The American Geriatrics Association has finally published its guidelines on gomeritis, a complex entity caused by the progressive deterioration of a gomerular brain. A brief summary follows:
Gomeritis is a complex clinical entity and should be suspected when a patient:
- Is on Namenda, Aricept, Excellon, Seroquel and Ativan
- Has pulled out his PEG more than three times in the past three weeks
- Is sent in from the nursing home with a PMHx that contains more than 40 conditions or is longer than 3 pages typed
- Has a prior history of gomeritis flares
- Is on more than 28 medications
- Is found curled into a tighter ball than usual
- Swinging and cursing at staff more than usual
Additional clues to the diagnosis may be a family assurances that “Mom is normally sharp as a tack,” “altered mental status,” on the nursing home transfer sheet, and a sodium level above 180.

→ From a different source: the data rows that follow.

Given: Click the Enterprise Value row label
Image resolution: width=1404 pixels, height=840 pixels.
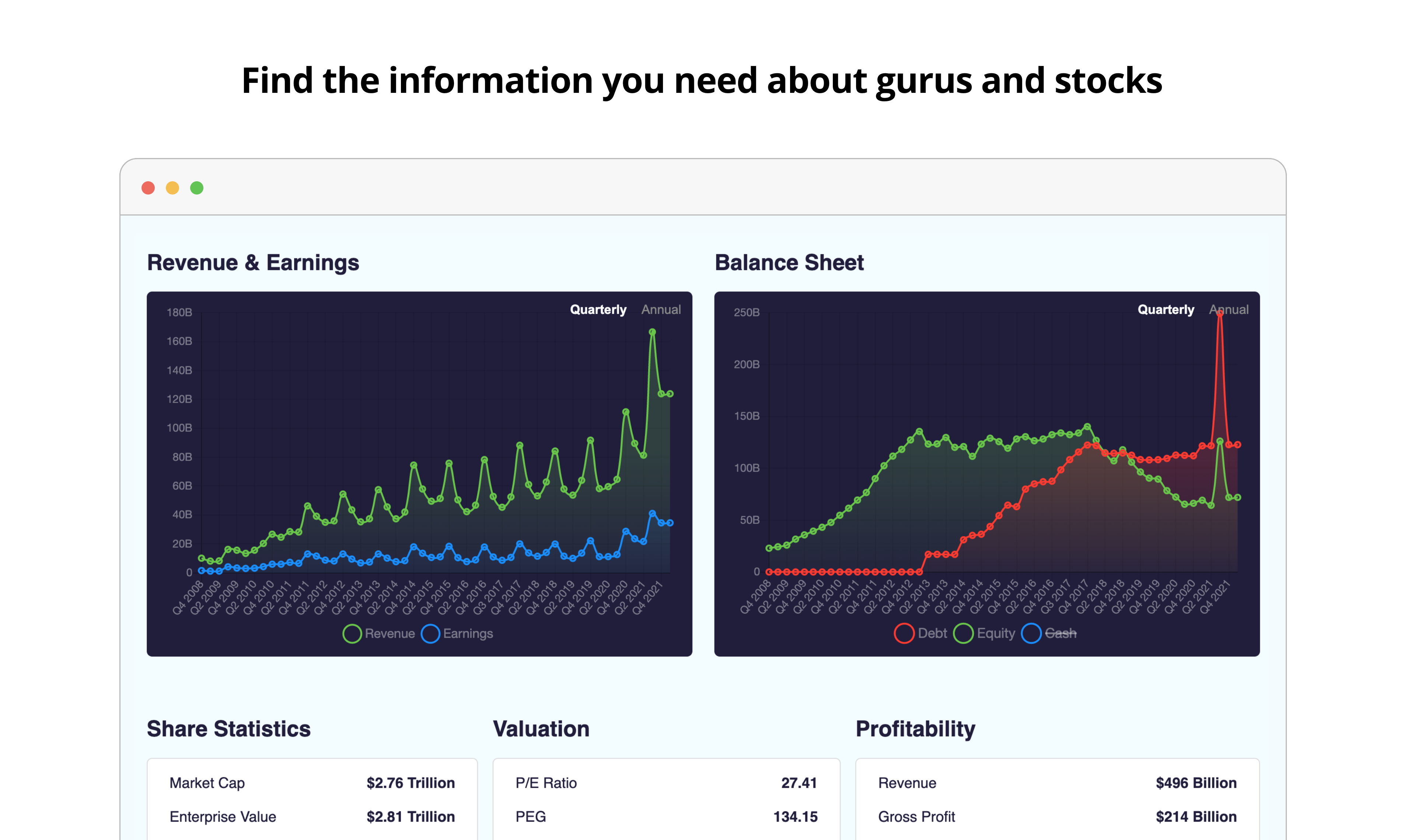Looking at the screenshot, I should tap(223, 816).
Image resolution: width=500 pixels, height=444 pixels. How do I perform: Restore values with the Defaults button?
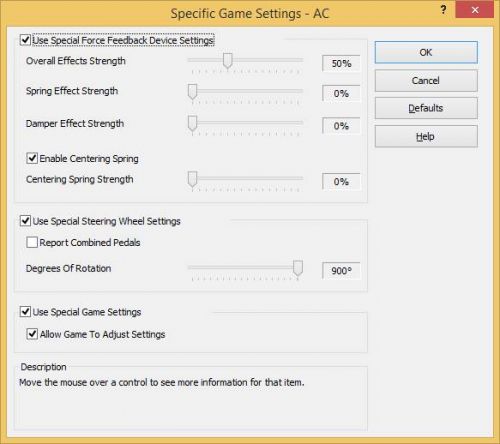[426, 108]
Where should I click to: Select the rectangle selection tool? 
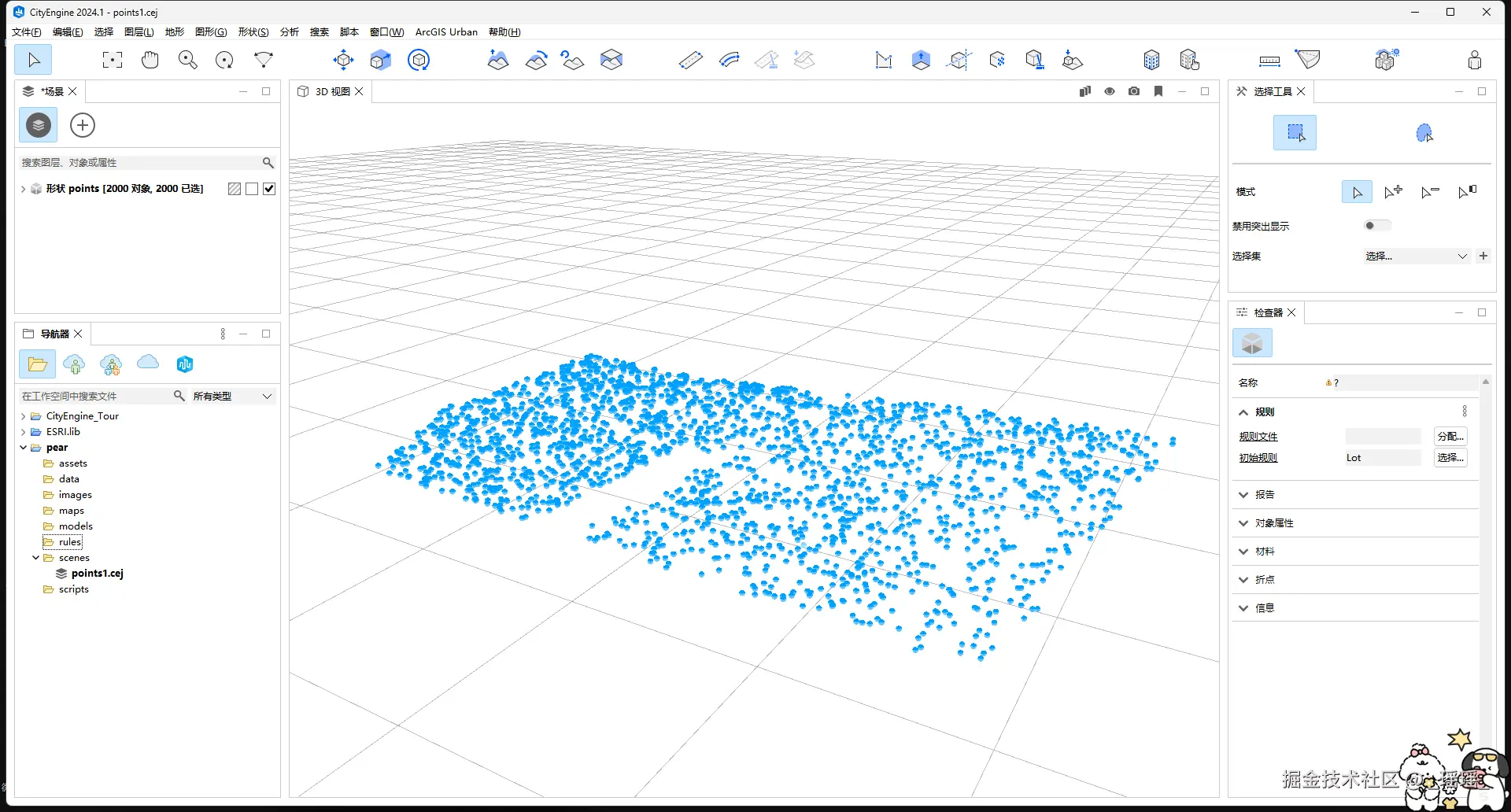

AGA experts warned physicians not to confuse gomeritis with dwindles, which, while frequently precedes gomeritis is still a distinct entity, has more treatment options, and carries a slightly better prognosis.
It is important for practitioners to understand that gomeritis is a progressive and incurable condition. Optimal strategies for managing gomeritis flares are not agreed upon. Various experts recommend broad-spectrum antibiotics, broad-spectrum antipsychotics, broad-spectrum laxatives, trials of hydration, trials of diuresis, and broad-spectrum consults.
A recent multi-center single arm trial of Turfing Admitted Patient with GOMERitis (TAP GOMER) concluded that, “The only feasible service where a gomeritis patient can be turfed is psychiatry and only if they have too many open beds.” Authors further concluded that the benefit of a successful turf were outweighed by the costs of having to read lengthy psychiatry consults with NNT (number needed to turf) of 48.
At present an approach of, “Lets just watch them for a while and send them back” is being evaluated across several centers against a control of high doses of intravenous Haldol.